* begin Exercise input *
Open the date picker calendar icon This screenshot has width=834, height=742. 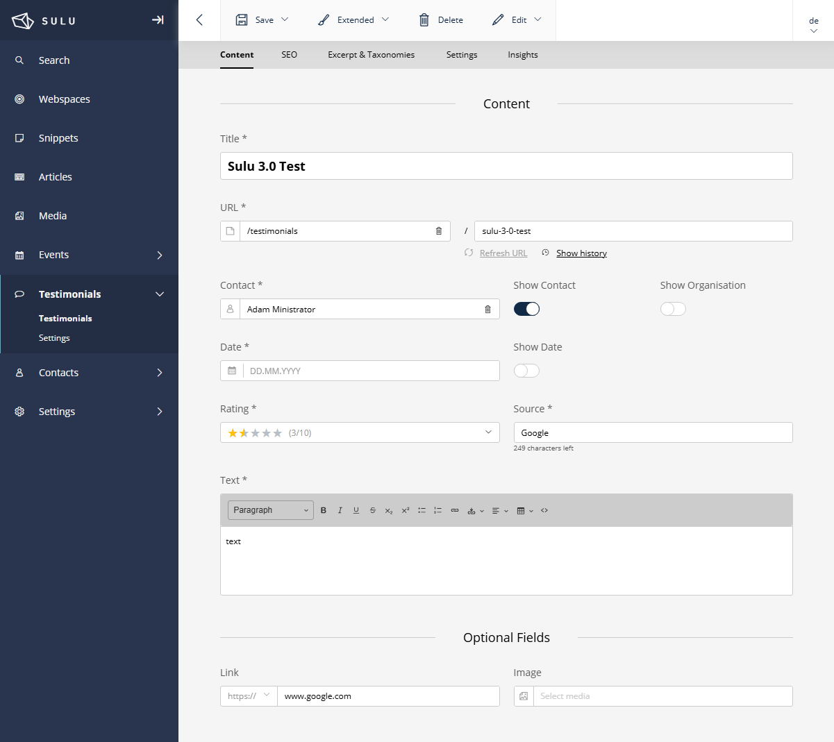coord(232,371)
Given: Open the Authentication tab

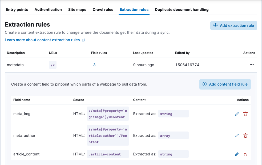Looking at the screenshot, I should [x=48, y=10].
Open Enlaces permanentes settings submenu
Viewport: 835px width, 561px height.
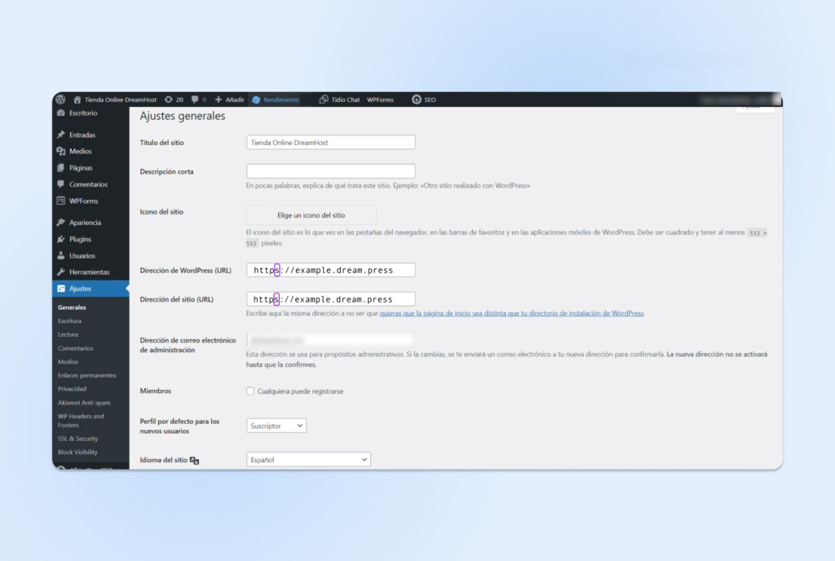86,375
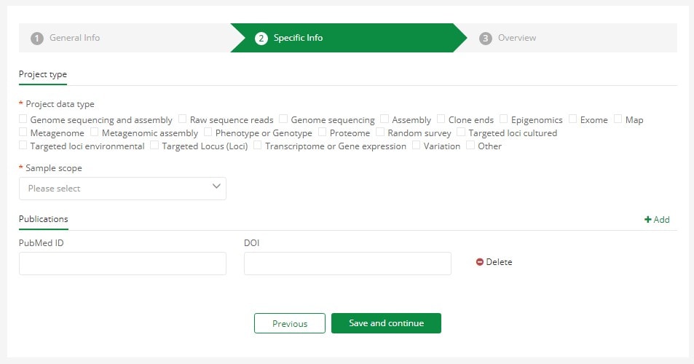The height and width of the screenshot is (364, 694).
Task: Focus the PubMed ID input field
Action: tap(122, 264)
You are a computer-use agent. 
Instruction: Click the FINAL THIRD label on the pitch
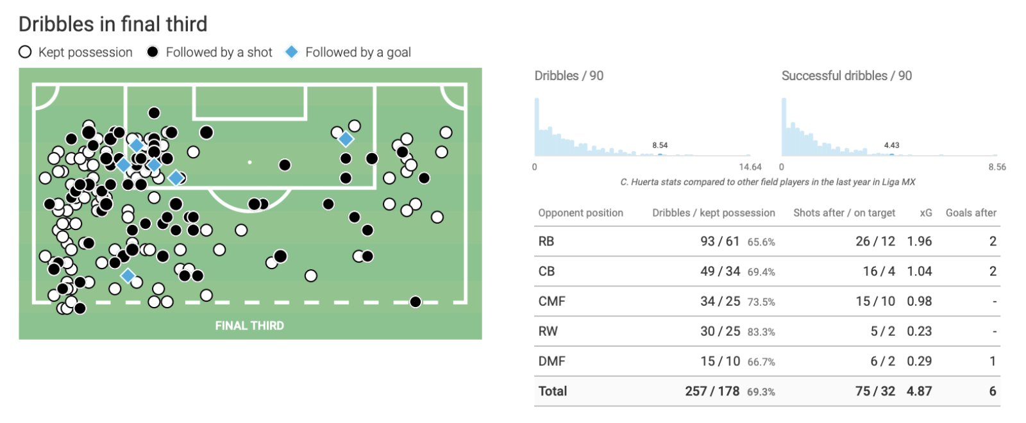(x=249, y=326)
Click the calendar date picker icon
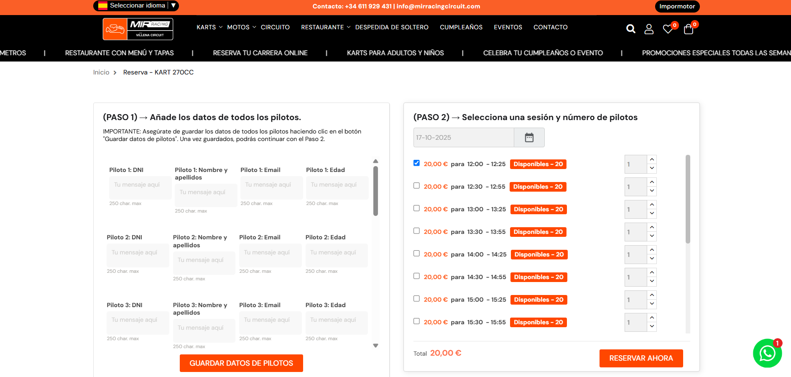This screenshot has width=791, height=377. pyautogui.click(x=529, y=137)

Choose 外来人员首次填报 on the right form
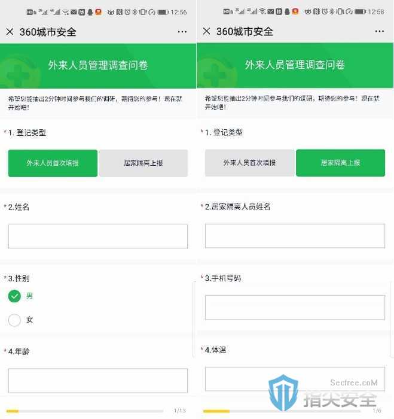249,163
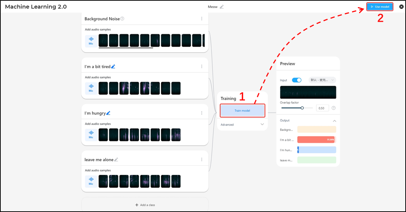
* end Exercise input *
■ Objective ■
Rewrite the lines from the one with "Open Enlaces permanentes settings submenu" through the end of the records, changing "pitch" to "field" and keeping everything else the same. Omit the pictures from your answer.

■ Final answer ■
Open Enlaces permanentes settings submenu
Viewport: 835px width, 561px height.
86,375
The height and width of the screenshot is (364, 694).
Task: Focus the PubMed ID input field
Action: tap(122, 264)
You are a computer-use agent. 
Instruction: Click the FINAL THIRD label on the field
(x=249, y=326)
Click the calendar date picker icon
This screenshot has width=791, height=377. pyautogui.click(x=529, y=137)

Choose 外来人员首次填报 on the right form
249,163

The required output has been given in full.